Australia Days and Didgeridoo Classes

Jan. 22 and Jan. 23, Boyce Thompson Arboretum, Superior

One of the world’s most mesmerizing sounds is the growling, howling, haunting drone of an Australian didgeridoo. Traditionally made from tree branches hollowed by insects, it’s a challenging instrument to play, requiring discipline and a technique known as “circular breathing” to maintain a continuous drone. Popular with world music devotees, the didgeridoo is also a focus for meditation and spiritual healing — and you can learn to build your own facsimile, and play it, too, Jan. 22 and. Jan. 23 during the Australia Days weekend at Boyce Thompson Arboretum, just 40 minutes drive west of Globe-Miami.

Participants in the Jan. 22 class will craft a “didge” from PVC pipe and learn some of the history behind this aboriginal instrument, as well as basic circular breathing techniques taught by Australian folklorist Paul Taylor along with Aboriginal elder Paul Harney (traveling the U.S. with Taylor this winter). Saturday’s class is for beginners, and then Sunday morning is an advanced didge workshop for those who have already taken the beginners workshop, musicians who want a refresher course — and a chance to play and learn alongside a genuine Australian aboriginal musician and artist.

Each class is $50 (Arboretum annual members $40). Call (520) 689-2723 to enroll.

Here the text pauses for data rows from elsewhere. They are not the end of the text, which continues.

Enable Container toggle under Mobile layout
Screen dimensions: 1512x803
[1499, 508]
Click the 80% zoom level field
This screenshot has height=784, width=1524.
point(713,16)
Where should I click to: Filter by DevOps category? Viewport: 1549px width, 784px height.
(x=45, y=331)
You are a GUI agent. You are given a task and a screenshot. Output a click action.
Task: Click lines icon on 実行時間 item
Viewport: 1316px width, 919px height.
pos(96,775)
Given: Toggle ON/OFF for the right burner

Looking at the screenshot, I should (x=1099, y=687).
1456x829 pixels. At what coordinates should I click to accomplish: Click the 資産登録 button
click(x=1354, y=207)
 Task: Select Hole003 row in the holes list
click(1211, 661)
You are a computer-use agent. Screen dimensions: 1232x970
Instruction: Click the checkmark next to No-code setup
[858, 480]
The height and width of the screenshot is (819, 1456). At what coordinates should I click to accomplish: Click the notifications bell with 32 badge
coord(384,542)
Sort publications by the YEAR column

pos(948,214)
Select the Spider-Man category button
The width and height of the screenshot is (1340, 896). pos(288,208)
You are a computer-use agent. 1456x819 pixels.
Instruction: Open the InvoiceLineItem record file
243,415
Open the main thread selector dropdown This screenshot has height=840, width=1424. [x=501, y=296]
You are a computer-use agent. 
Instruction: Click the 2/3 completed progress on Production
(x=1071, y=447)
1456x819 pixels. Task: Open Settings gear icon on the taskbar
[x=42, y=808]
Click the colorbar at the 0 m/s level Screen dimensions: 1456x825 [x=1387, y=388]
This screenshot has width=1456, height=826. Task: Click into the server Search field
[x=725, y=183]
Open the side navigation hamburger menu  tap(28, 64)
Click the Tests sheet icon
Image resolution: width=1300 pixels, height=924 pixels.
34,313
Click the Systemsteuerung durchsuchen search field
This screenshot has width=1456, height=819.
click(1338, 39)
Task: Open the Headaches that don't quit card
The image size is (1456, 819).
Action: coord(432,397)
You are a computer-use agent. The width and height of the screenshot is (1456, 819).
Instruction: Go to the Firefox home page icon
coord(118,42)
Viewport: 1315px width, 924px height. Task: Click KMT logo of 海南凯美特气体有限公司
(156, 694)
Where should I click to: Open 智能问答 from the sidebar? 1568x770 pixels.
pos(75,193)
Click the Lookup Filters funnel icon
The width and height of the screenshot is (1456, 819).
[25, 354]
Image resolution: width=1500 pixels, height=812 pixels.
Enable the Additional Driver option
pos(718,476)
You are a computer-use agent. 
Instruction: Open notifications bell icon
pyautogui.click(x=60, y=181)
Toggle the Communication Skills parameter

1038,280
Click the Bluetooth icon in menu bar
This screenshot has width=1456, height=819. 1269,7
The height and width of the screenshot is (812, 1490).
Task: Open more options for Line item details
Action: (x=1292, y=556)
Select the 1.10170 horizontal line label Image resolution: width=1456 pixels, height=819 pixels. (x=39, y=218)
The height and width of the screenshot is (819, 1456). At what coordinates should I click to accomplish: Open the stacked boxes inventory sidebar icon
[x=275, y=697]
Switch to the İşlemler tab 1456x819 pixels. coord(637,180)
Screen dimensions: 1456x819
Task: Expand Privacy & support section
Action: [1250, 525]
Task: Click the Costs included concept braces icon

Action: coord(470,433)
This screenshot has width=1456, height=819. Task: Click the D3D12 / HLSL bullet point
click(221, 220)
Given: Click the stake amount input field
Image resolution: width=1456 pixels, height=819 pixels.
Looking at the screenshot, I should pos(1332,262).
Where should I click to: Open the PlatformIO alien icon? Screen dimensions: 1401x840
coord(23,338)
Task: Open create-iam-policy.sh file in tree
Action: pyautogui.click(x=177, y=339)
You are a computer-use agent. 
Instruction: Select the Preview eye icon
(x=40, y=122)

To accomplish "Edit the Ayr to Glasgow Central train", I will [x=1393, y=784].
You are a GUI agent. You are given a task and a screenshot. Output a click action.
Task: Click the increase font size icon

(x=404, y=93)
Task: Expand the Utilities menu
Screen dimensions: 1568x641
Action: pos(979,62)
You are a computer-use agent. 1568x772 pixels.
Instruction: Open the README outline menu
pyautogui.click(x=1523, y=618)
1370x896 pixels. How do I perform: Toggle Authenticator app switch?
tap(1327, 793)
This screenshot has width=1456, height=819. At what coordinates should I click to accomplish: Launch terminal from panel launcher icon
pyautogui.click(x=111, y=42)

Jan. 22-23 events invite Arboretum visitors to pay a visit to “the land Down Under” without even leaving Arizona. Regular $7.50 adult daily admission includes 11 a.m. tours of the Australian plant collections and lessons about the history and ethno-botany of Australia from BTA staff and tour guide volunteers; don’t miss the towering 150-foot-tall Eucalyptus and Red Gum trees. Daily admission also includes a 1:30 p.m. to 3 p.m. storytelling session and didgeridoo concert featuring Paul Taylor and Bill Harney.